In this study we were looking for infrequently dividing and label-retaining cells (LRCs), which allowed us to precisely localize and isolate new skin stem cells with slow-cycling and myoepithelial characteristics restricted to the proximal acinar part of sweat glands (SGs) with basal layer localization. In addition, these cells were not present in the SGs ductal distal region. We identified several Bone Morphogenetic Protein (BMP) pathway genes by transcriptional profiling, confirmed the functional requirement of BMP in SGs formation and demonstrated that SG LRCs possess multipotency and stem cells characteristic in vivo with potential to trans-differentiate into the epidermis during wound healing.

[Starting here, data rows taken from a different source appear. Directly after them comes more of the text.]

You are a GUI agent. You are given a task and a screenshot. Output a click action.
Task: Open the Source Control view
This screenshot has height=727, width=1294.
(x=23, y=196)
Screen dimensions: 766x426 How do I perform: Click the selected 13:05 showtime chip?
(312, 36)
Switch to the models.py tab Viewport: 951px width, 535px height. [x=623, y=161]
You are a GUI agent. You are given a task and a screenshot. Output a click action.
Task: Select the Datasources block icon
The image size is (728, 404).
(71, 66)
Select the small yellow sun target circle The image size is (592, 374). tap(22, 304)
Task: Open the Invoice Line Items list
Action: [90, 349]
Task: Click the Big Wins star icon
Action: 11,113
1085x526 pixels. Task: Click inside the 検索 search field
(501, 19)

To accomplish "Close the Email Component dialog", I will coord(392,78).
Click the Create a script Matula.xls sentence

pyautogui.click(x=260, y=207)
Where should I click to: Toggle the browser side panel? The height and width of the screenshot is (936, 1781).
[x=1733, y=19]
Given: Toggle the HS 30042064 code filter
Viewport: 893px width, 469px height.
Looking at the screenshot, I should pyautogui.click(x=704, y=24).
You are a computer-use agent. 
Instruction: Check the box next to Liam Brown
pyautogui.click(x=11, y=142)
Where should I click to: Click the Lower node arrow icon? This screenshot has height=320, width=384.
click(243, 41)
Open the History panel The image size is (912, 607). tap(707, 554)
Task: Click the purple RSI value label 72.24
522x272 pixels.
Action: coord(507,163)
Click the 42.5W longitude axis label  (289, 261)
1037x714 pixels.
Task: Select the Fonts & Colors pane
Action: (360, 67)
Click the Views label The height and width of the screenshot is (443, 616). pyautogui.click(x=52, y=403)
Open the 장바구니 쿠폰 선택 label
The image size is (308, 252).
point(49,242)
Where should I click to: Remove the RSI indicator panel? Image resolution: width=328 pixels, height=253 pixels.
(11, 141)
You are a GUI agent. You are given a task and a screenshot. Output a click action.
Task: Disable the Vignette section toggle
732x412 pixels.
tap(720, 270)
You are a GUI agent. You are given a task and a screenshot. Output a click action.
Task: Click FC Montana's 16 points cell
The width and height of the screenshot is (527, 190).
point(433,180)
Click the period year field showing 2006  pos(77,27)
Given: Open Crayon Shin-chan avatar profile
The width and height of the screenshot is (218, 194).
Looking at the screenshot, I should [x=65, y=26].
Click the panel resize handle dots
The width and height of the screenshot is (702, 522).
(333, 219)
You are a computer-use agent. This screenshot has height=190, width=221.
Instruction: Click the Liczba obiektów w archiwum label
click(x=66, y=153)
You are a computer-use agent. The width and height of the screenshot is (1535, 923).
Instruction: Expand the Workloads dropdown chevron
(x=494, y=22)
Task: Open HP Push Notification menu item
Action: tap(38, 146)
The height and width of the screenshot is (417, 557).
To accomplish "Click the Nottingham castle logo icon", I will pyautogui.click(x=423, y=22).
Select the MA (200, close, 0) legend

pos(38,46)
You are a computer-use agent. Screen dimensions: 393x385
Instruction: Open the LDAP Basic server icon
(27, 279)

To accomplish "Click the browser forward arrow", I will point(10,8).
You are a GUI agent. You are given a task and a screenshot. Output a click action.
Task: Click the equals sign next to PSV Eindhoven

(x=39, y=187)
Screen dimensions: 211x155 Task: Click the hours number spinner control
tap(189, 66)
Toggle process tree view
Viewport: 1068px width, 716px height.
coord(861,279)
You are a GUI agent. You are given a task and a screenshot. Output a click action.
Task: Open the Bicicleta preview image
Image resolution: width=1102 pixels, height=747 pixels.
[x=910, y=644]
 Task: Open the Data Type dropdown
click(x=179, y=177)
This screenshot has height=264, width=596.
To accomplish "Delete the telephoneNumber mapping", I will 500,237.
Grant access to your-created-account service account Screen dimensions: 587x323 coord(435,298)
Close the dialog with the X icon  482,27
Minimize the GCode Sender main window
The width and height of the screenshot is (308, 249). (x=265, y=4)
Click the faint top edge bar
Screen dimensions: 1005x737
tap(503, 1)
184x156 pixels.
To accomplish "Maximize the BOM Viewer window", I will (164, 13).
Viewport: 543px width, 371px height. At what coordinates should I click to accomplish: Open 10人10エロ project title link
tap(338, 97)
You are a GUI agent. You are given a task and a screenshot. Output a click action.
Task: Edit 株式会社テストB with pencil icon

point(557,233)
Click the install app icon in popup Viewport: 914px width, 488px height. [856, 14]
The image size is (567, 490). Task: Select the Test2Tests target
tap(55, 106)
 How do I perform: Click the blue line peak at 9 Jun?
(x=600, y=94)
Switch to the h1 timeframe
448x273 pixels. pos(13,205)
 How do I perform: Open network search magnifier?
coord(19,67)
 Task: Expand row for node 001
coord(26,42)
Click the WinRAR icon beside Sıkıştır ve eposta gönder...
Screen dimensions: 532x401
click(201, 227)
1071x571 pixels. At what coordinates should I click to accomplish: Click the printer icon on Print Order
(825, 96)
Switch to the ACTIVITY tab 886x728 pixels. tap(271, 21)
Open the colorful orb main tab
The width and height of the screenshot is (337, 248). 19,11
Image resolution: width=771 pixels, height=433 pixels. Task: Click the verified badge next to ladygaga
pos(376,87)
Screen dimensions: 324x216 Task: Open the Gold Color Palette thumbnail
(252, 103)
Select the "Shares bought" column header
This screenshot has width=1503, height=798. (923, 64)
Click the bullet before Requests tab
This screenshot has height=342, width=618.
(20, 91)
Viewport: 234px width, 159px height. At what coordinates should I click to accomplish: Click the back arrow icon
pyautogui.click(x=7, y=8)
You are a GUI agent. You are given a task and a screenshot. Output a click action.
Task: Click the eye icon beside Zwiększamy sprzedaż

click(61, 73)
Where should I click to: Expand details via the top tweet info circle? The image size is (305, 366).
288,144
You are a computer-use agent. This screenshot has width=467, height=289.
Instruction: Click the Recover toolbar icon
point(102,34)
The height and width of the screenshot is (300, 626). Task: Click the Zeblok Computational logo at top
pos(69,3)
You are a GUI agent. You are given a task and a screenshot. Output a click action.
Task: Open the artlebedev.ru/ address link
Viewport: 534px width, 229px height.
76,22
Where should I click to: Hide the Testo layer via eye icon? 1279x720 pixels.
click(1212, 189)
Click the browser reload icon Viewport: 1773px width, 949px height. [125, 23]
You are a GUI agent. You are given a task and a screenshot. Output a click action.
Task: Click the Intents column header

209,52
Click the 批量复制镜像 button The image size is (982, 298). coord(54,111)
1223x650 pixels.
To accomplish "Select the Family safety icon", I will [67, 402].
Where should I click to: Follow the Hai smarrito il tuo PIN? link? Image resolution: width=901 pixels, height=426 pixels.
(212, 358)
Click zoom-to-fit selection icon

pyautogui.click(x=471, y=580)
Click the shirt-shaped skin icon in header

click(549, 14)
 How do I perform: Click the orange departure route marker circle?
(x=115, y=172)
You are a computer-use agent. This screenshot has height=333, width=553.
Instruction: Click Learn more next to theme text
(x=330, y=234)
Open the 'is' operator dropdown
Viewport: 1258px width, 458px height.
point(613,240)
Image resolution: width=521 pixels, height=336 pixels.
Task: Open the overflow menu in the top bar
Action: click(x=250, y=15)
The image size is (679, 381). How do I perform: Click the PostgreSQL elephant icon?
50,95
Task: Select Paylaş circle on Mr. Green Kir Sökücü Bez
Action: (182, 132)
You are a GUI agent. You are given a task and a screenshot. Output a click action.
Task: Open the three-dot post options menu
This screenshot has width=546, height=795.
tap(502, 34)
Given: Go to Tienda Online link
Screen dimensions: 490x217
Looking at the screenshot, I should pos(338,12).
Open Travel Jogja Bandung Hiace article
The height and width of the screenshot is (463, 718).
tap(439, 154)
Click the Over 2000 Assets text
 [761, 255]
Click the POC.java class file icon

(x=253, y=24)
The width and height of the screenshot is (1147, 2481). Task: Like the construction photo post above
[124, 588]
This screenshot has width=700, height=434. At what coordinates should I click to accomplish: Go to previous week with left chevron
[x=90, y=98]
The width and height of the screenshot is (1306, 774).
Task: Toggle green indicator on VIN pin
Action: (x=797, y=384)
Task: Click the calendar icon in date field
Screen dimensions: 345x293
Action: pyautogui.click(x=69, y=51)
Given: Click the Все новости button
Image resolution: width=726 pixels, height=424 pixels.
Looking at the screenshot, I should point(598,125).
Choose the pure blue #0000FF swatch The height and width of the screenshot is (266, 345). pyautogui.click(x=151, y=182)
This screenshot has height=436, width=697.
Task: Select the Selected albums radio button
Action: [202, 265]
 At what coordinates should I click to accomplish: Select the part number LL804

In addition, our data also suggests plasticity of sweat glands cells to regenerate both sweat glands and hair follicle in vivo. Collectively, our data emphasize SGs are an alternative source of cells for wound healing with potential translational applications due to their ability to regenerate different skin components such as epidermis, sweat glands and hair follicles
Slow cycling is a common feature shared among several stem cells (SCs) identified in adult tissues including hair follicle and cornea. Recently, existence of unipotent SCs in basal and lumenal layers of sweat gland (SG) has been described and label retaining cells (LRCs) have also been localized in SGs; however, whether these LRCs possess SCs characteristic has not been investigated further. Here, we used a H2BGFP LRCs system for in vivo detection of infrequently dividing cells. This system allowed us to specifically localize and isolate SCs with label-retention and myoepithelial characteristics restricted to the SG proximal acinar region. Using an alternative genetic approach, we demonstrated that SG LRCs expressed keratin 15 (K15) in the acinar region and lineage tracing determined that K15 labeled cells contributed long term to the SG structure but not to epidermal homeostasis. Surprisingly, wound healing experiments did not activate proximal acinar SG cells to participate in epidermal healing. Instead, predominantly non-LRCs in the SG duct actively divided, whereas the majority of SG LRCs remained quiescent. However, when we further challenged the system under more favorable isolated wound healing conditions, we were able to trigger normally quiescent acinar LRCs to trans-differentiate into the epidermis and adopt its long term fate. In addition, dissociated SG cells were able to regenerate SGs and, surprisingly, hair follicles demonstrating their in vivo plasticity. By determining the gene expression profile of isolated SG LRCs and non-LRCs in vivo, we identified several Bone Morphogenetic Protein (BMP) pathway genes to be up-regulated and confirmed a functional requirement for BMP receptor 1A (BMPR1A)-mediated signaling in SG formation. Our data highlight the existence of SG stem cells (SGSCs) and their primary importance in SG homeostasis. It also emphasizes SGSCs as an alternative source of cells in wound healing and their plasticity for regenerating different skin appendages.